EXCERPTED PASSAGE:

== Segment start ==

Just in time, before the November midterm elections hit, former White House press secretary Jen Psaki has moved on to greener pastures at NBC News.  On Sunday, while chewing the political fat with her new colleague, "Meet the Press" host Chuck Todd, the former Biden flack gamely admitted that if the battle to retain Congressional control “is a referendum on the president,” Democrats “will lose, and they know that.”  The steely spin master even conceded that the issue of crime is a key “vulnerability.”  Fortunately, Psaki is no longer officially required to defend against such vulnerabilities.  That Herculean task now falls to her successor behind the podium, White House press secretary Karine Jean-Pierre.

== Segment end ==

REQUIRED ACTION 1: Set down the part of the passage about Jen Psaki's move to NBC News between "Just in time, before" and "secretary Karine Jean-Pierre.", inclusive.
REQUIRED ACTION 2: Render this sentence from the passage about Jen Psaki's move to NBC News in Spanish: "Fortunately, Psaki is no longer officially required to defend against such vulnerabilities."
REQUIRED ACTION 3: Write what comes next in the commentary on Jen Psaki's departure from the White House, picking up after its final sentence.

DATASET ENTRIES:
== Segment start ==

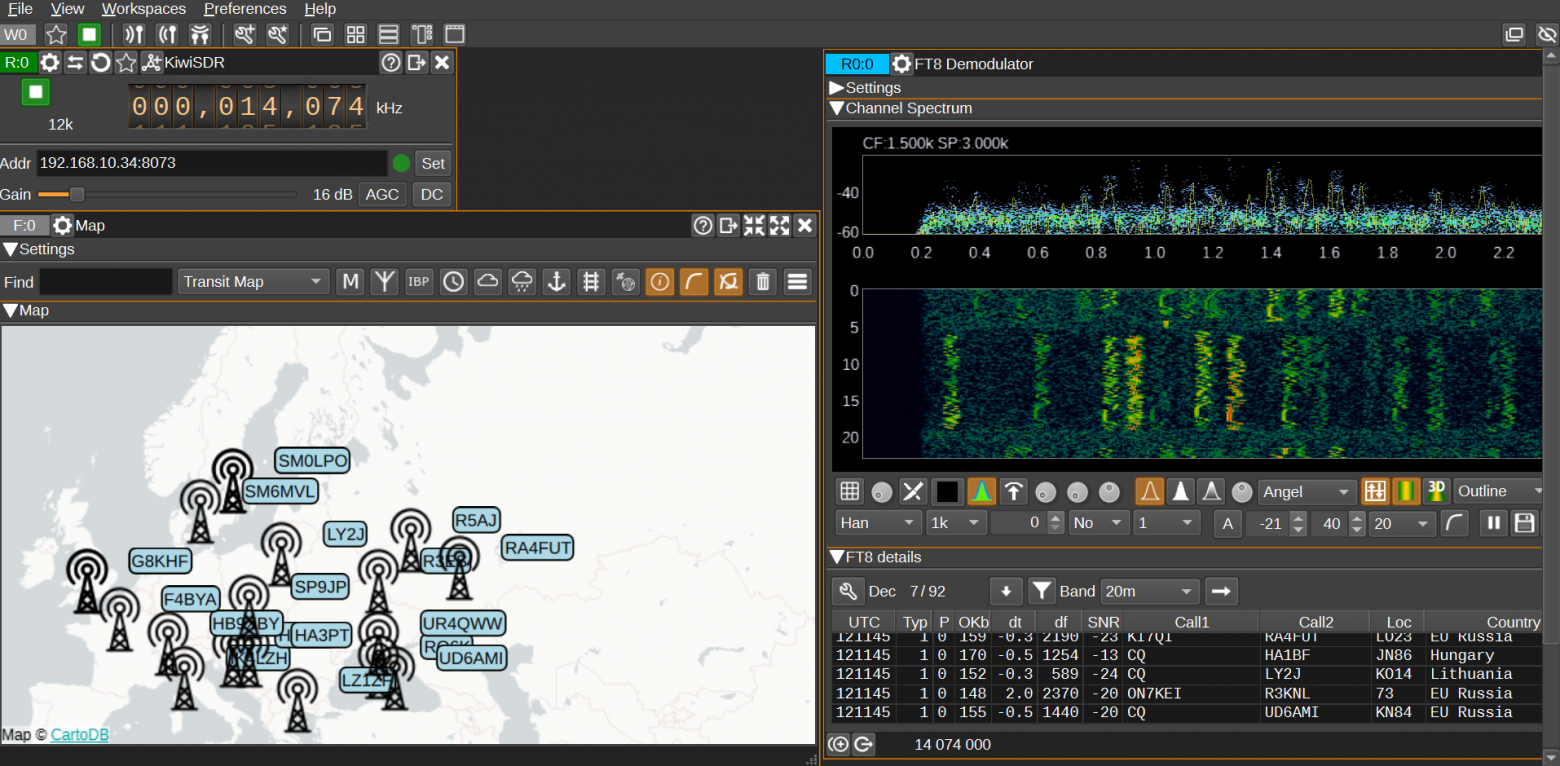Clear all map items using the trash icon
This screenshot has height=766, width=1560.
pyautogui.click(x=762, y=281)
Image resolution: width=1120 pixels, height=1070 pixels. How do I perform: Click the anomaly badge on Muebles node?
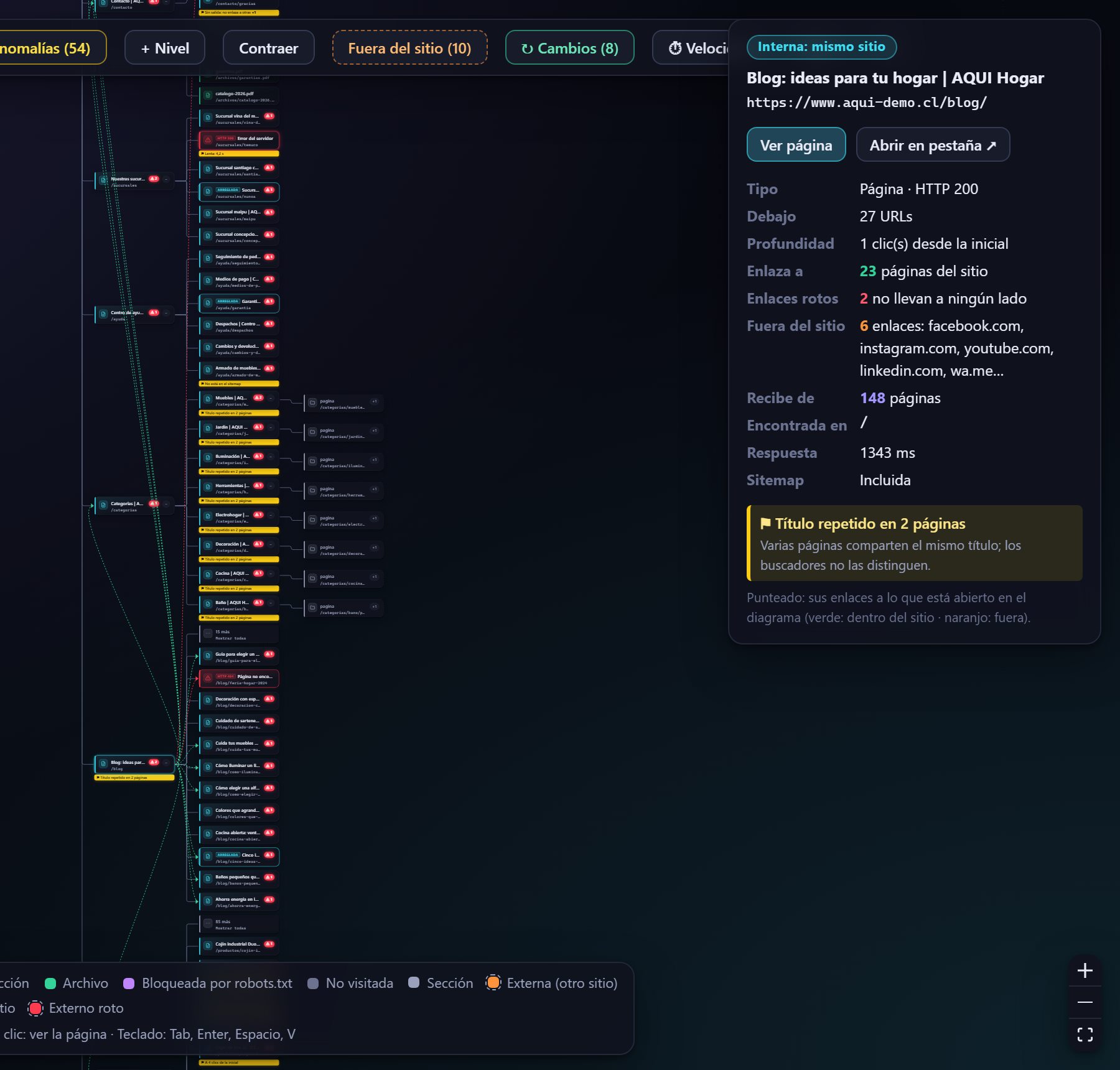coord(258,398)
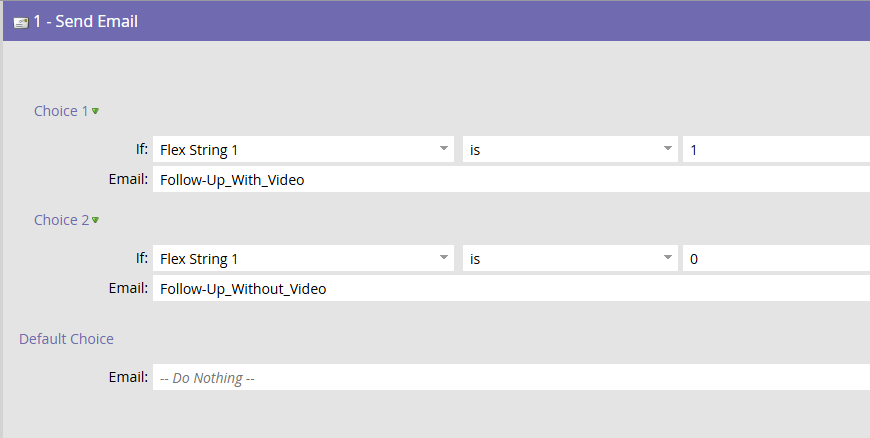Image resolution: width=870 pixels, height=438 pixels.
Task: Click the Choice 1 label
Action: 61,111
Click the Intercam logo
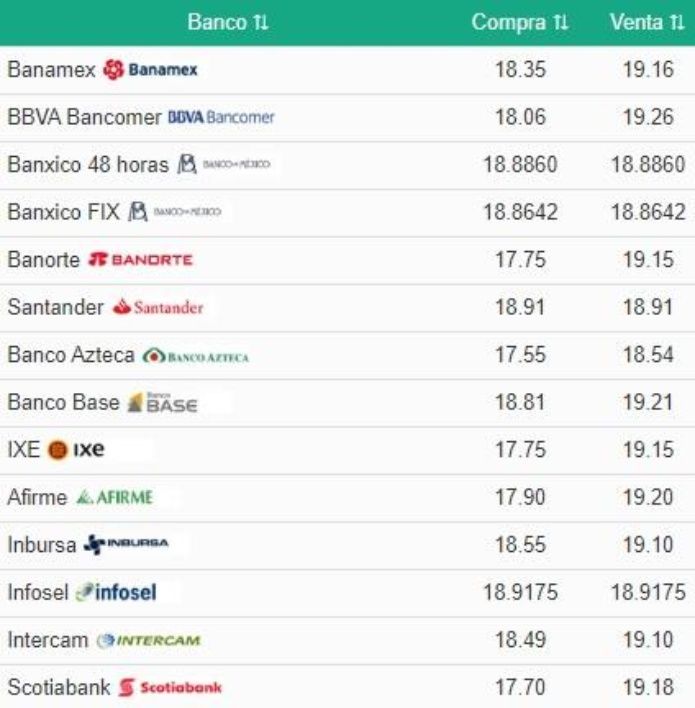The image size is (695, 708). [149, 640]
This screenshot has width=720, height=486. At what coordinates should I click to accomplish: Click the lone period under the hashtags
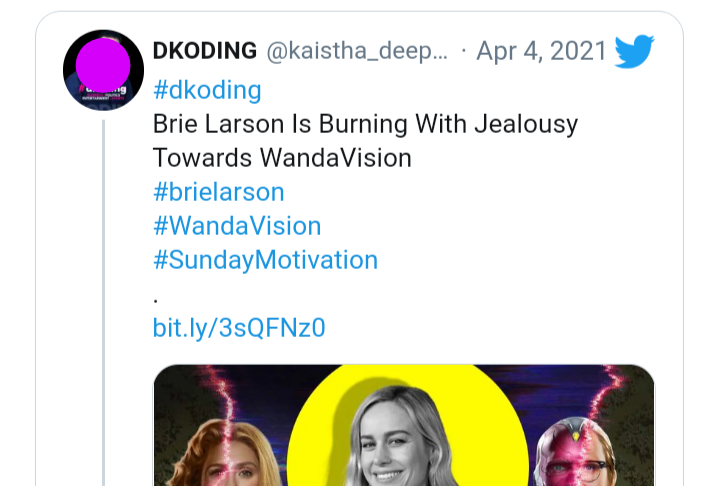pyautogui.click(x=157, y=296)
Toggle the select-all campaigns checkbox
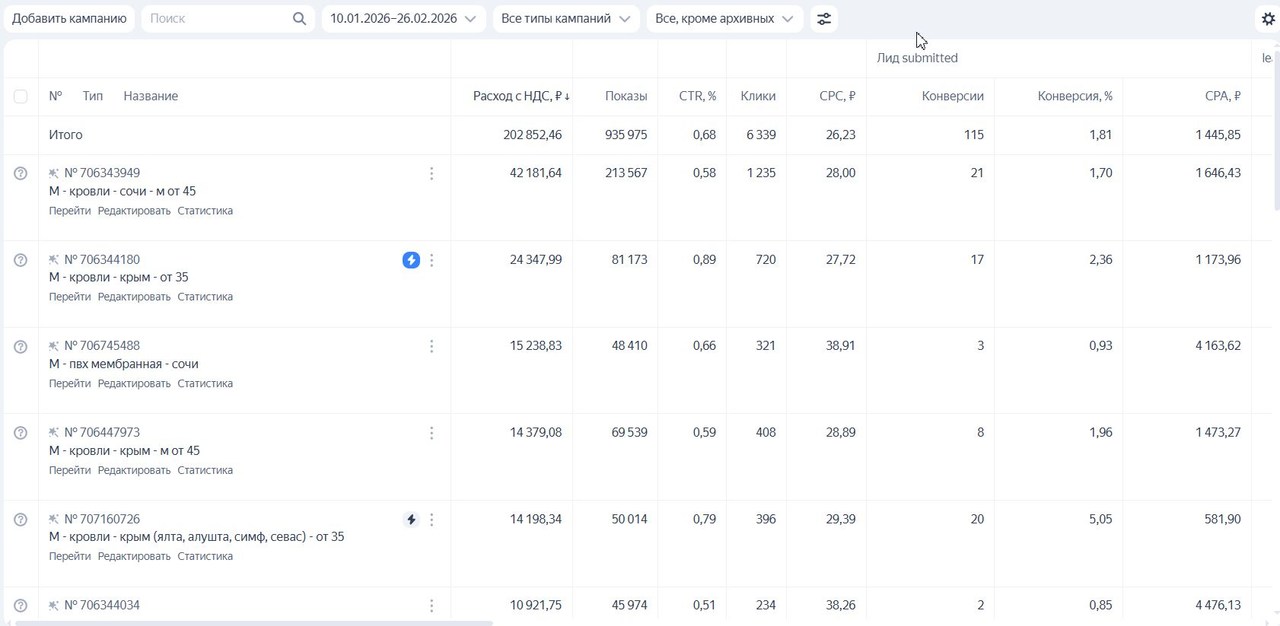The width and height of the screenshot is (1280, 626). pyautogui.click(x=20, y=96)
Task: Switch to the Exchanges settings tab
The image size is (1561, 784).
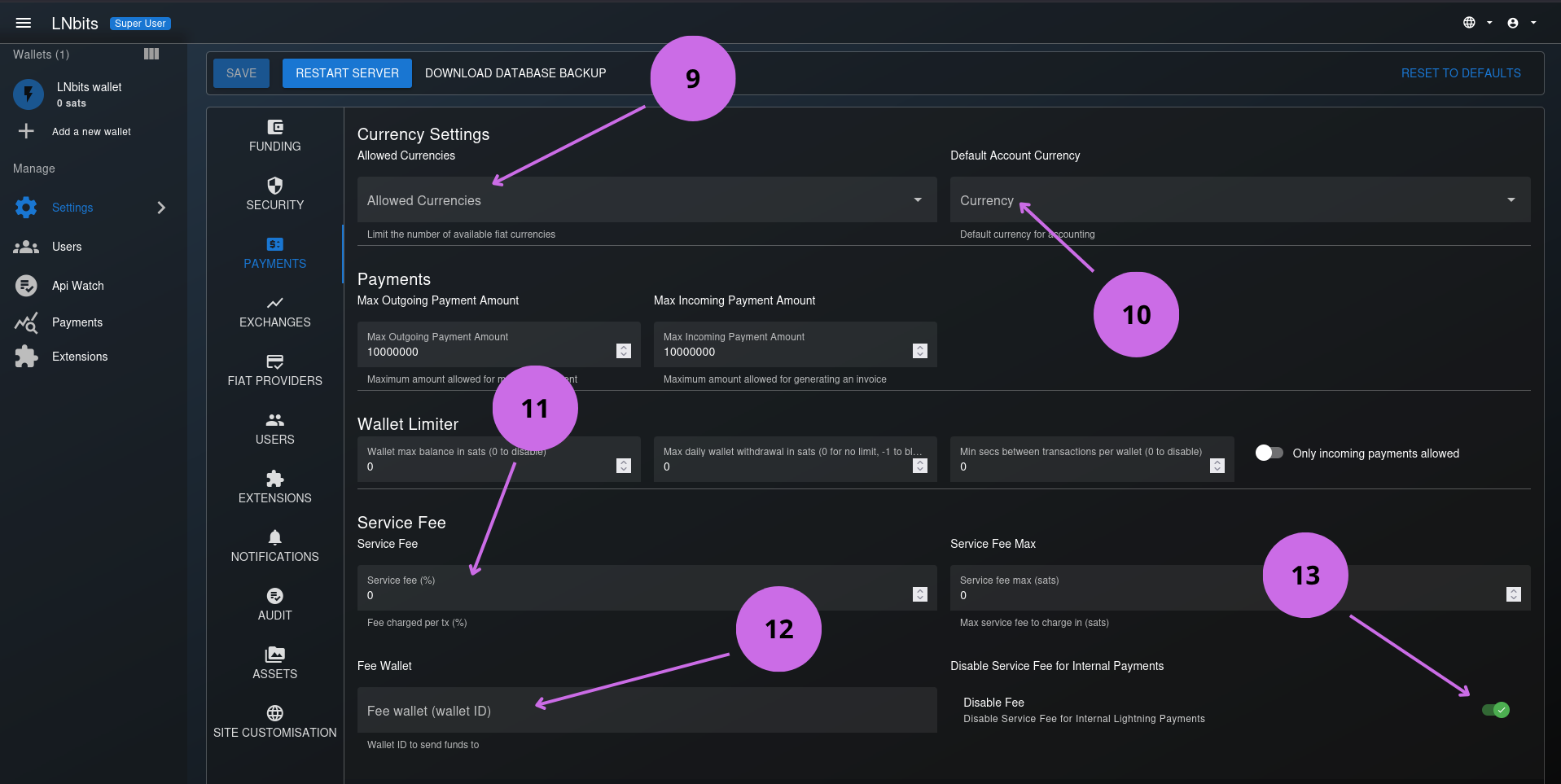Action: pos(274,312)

== Segment end ==

TASK RESULT 1:
Just in time, before the November midterm elections hit, former White House press secretary Jen Psaki has moved on to greener pastures at NBC News.  On Sunday, while chewing the political fat with her new colleague, "Meet the Press" host Chuck Todd, the former Biden flack gamely admitted that if the battle to retain Congressional control “is a referendum on the president,” Democrats “will lose, and they know that.”  The steely spin master even conceded that the issue of crime is a key “vulnerability.”  Fortunately, Psaki is no longer officially required to defend against such vulnerabilities.  That Herculean task now falls to her successor behind the podium, White House press secretary Karine Jean-Pierre.

TASK RESULT 2: Afortunadamente, Psaki ya no está obligada oficialmente a defenderse de tales vulnerabilidades.

TASK RESULT 3:
On Monday, when confronted by Psaki’s candid analysis, Jean-Pierre was left to deflect the obvious.  Asked if the president believes America’s big cities are safe, the White House official spluttered, “It is not a yes or no question.”  In fact, big city murder rates remain 30% above 2019 pre-pandemic levels.  Every day, another horror story hits the front pages of a Manhattan subway rider being brutally attacked by a psychotic vagrant or a peaceful pedestrian gunned down in a Philadelphia suburb.  In San Francisco, a real estate developer who was mugged outside of home warns that crime in the City by the Bay has reached a tipping point from which it may never recover.  Democrats are trying mightily to recover from the disastrous slogan, “Defund the police.”